Sin embargo, Obama afirmó que la crisis se ha gestado por culpa de los "ocho años de políticas fallidas" de George W. Bush, que han sido "apoyadas" por el candidato republicano; por su parte, McCain destacó que "por primera vez, el partido demócrata y el republicano se sienten juntos a negociar una solución" a la grave situación. El senador demócrata se mostró partidario de apoyar un paquete que incluya un sistema de supervisión del desembolso de los 700.000 millones de dólares que quiere gastar el Gobierno, así como garantías de que este dinero "no vaya a parar a las cuentas de los consejeros delegados de los bancos" rescatados.

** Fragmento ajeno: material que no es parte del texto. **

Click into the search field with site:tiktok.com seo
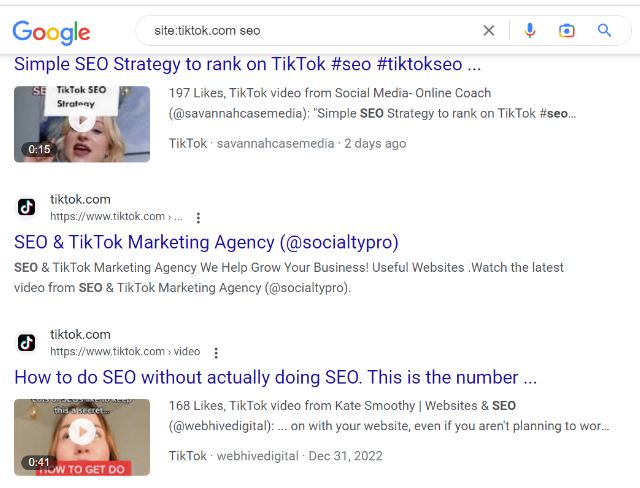Image resolution: width=640 pixels, height=488 pixels. point(310,30)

Por su parte, McCain acusó a su rival de querer aumentar los impuestos y, en particular, a las empresas, que, según él, ya padecen algunas de las cargas fiscales más altas del mundo. También afirmó que el demócrata aumentaría el gasto de Hacienda en cerca de 100.000 millones de dólares en nuevas partidas presupuestarias. "Quiero mantener los impuestos bajos", afirmó McCain, partidario de mantener los recortes fiscales aprobados por la Administración del presidente George W. Bush. El candidato republicano arremetió también contra los gastos presupuestarios conocidos como "earmarks", las partidas para proyectos muy específicos que los legisladores incluyen en proyectos de ley a menudo no relacionados.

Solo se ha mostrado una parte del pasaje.